• _Your objective_
Repeat the data exactly. Pictures stay out.

• _Records to use_
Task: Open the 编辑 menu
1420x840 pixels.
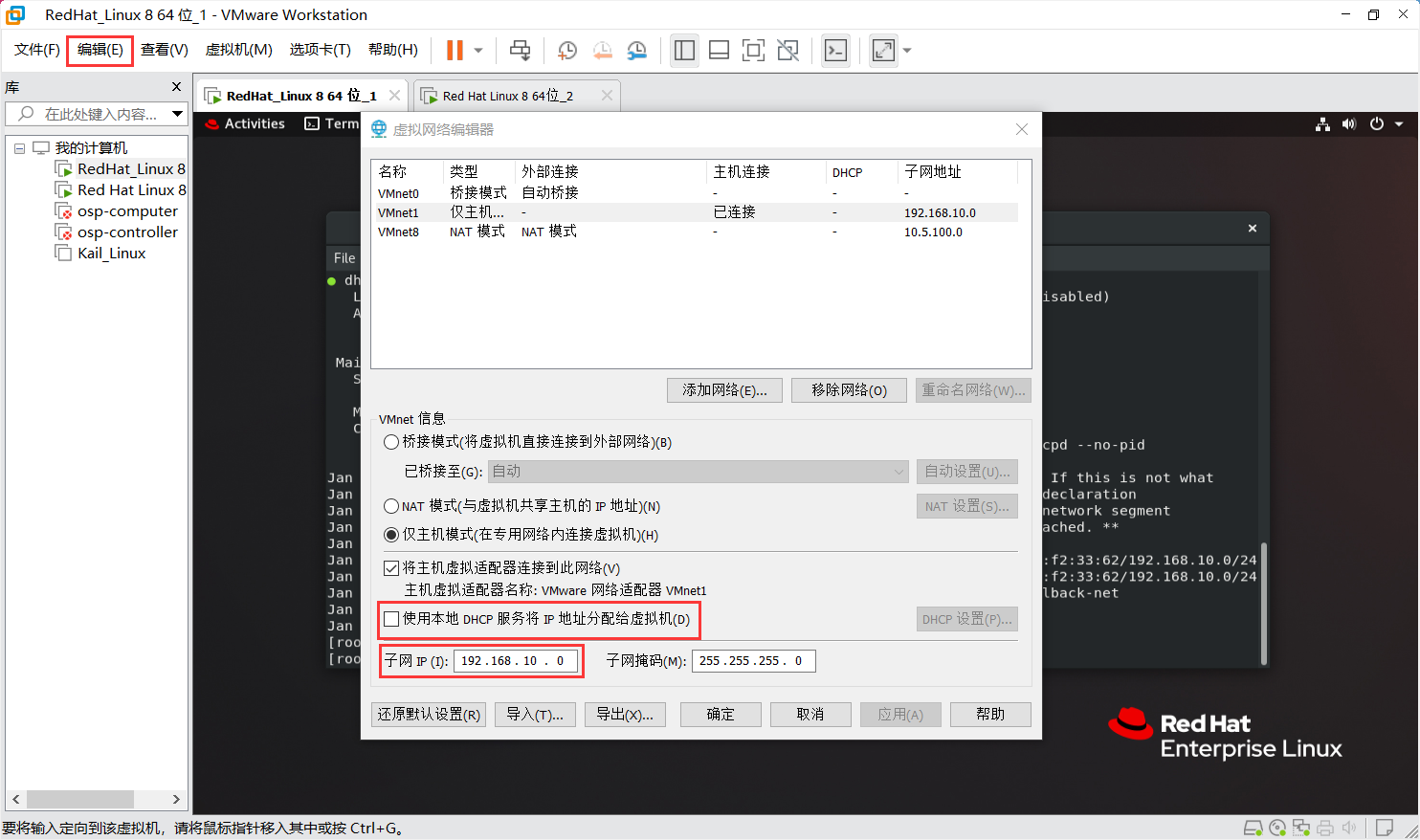Action: [x=100, y=50]
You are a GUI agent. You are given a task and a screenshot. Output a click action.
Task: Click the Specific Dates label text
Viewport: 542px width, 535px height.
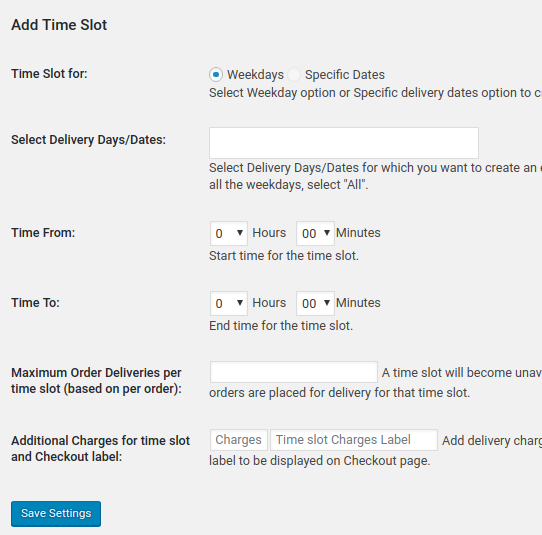345,75
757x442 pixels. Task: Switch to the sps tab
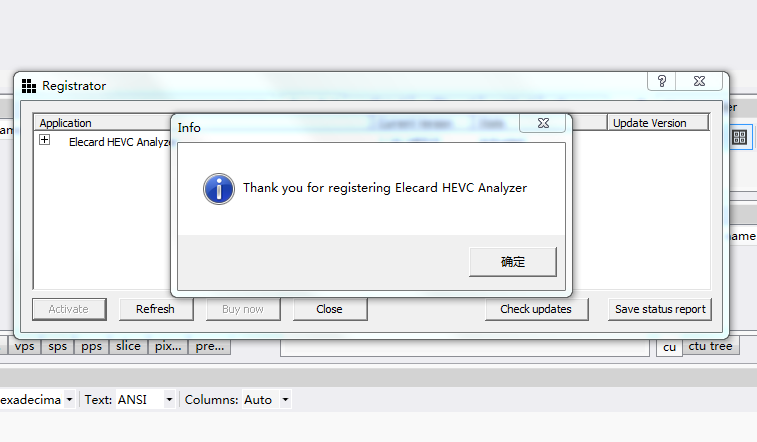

• _Answer to this task_
Task: Open the 编辑 menu
1420x840 pixels.
Action: [x=100, y=50]
You are a GUI agent. You are given a task and a screenshot. Output a click action.
Task: Click the Specific Dates label text
Viewport: 542px width, 535px height.
345,75
757x442 pixels. Task: Switch to the sps tab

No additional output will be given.